START DATA SHOWN

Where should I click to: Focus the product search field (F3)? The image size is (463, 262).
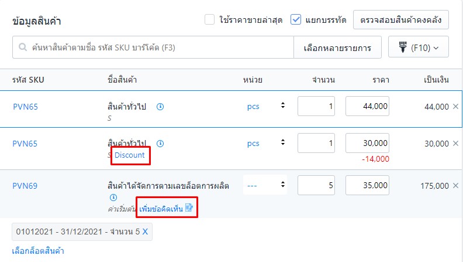[153, 47]
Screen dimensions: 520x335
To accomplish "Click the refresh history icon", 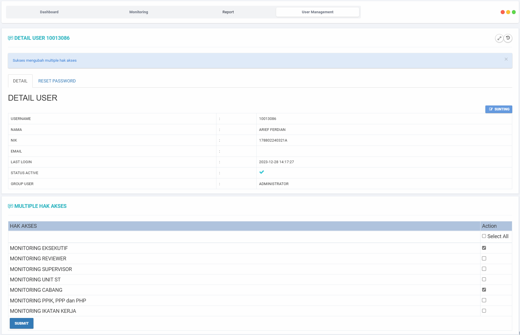I will coord(508,38).
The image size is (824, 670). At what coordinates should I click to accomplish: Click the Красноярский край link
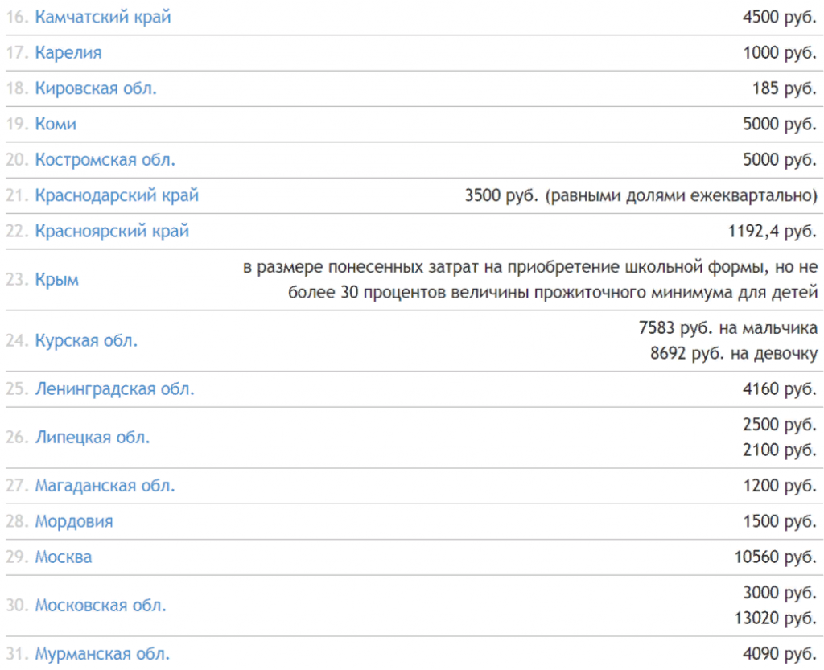(112, 232)
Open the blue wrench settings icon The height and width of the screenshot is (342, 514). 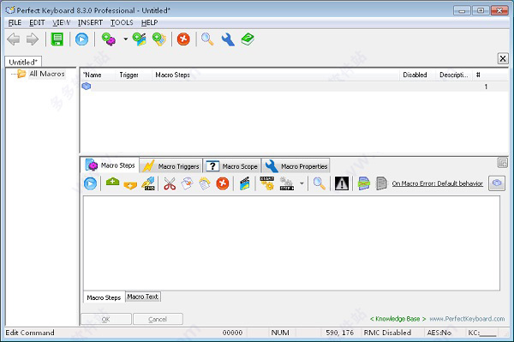(x=228, y=39)
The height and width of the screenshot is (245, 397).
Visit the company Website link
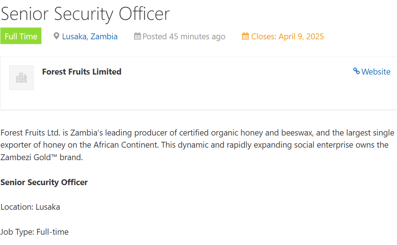(x=376, y=72)
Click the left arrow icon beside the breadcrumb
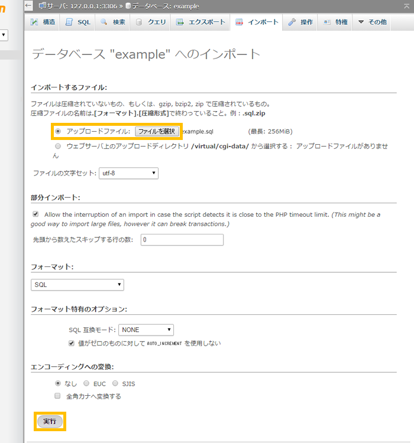Image resolution: width=414 pixels, height=443 pixels. pos(29,5)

END DATA SHOWN

• TASK DESCRIPTION: The answer consists solely of the lines from the one holding "Click the left" through the final line of the records, both ends included, each duplicated exactly. Leave images out.

• REPLY TO THE TASK:
Click the left arrow icon beside the breadcrumb
Image resolution: width=414 pixels, height=443 pixels. pos(29,5)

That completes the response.